Assessing vertical accuracy of remotely sensed DEMs in different land uses

Due to the high costs of land surveying, remotely sensed digital elevation models (DEMs) are a common method used to demonstrate topographic variations of the land surface. Generally, these DEM datasets are freely accessible to engineers and researchers covering most parts of the world in different spatial resolutions. DEMs can be classified into two categories of high (small pixel size) and low (large pixel size) resolution DEMs. Several studies have addressed the vertical accuracy of different digital elevation datasets especially in countries lacking access to high quality ground-based data. Despite the widespread application of these products, vertical accuracy of these datasets in different land uses has not been addressed in Iran and most engineering studies use 1:1000 and 1:2000 topographic maps which are very expensive and time-consuming to obtain. The present study seeks to assess vertical accuracy of different resolution DEM datasets used to estimate elevation in various land uses in two Iranian provinces of Qazvin (urban, agricultural lands, garden, and forest, mountainous areas, plains, and rivers) and Mazandaran (urban, agricultural, forest/mountain, plains, and rivers). 

ASTER and SRTM DEMs with a resolution of 30-meter and SRTM DEM with a resolution of 90 m resolution were collected in the present study to investigate their vertical accuracy in various land uses of Qazvin and Mazandaran provinces. Several topographic maps and GPS based datasets of the study areas were also investigated for a better assessment of these DEM datasets. Finally, common statistical measures such as standard deviation (SD), mean absolute difference (MAD) and root mean square error (RMSE) were used to compare remotely sensed DEMs with ground-based observations. 

Findings indicated that 30m SRTM DEMs showed a better agreement with ground-based observations in both study areas.

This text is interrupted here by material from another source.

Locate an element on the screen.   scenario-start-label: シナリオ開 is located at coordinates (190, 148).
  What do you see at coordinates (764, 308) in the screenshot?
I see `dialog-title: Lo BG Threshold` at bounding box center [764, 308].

RMSE of this dataset in Qazvin and Mazandaran provinces equaled 3.8m and 5.8 m, respectively. Results also indicated that in 30m SRTM DEM, 87% of points in Qazvin and 79.7% of points in Mazandaran provinces showed a lower than 5m mean absolute difference (MAD), while in the case of 30m ASTER DEM 79% of points in Qazvin and 53% of points in Mazandaran showed a lower than 5m mean absolute difference (MAD). For 90m STRM DEM, around 29% of points in Qazvin and 74% of points in Mazandaran showed a lower than 5m mean absolute difference (MAD). Although 90m SRTM DEM did not work efficiently in Qazvin province, its result in Mazandaran province was almost as efficient as 30m SRTM dataset. Assessing the vertical accuracy of different elevation datasets in different land uses indicated that 30m SRTM showed an acceptable result in most land uses except for mountainous areas and forests. This was mainly due to forest canopies blocking the radio waves penetrating such areas and low density of points generated by STRM sensors. Moreover, 30m ASTER did not show an acceptable result in most land uses except for plains in Qazvin along with urban and agricultural land uses in Mazandaran. Despite having a lower resolution, 90m SRTM worked better than 30m ASTER. However, 90m SRTM showed considerable errors in mountainous, urban and forest land uses, and therefore it shall not be used in such areas. 

Results indicated that 30m STRM DEM is a valuable resource which makes elevation estimation for areas lacking ground-based information possible. Moreover, the type of land cover has a significant effect on the vertical accuracy of elevation datasets and thus, increased vegetation results in decreased accuracy of DEM datasets. Therefore depending on the land cover type in the study area, ground control points can be used along with remotely sensed DEMs to decrease errors.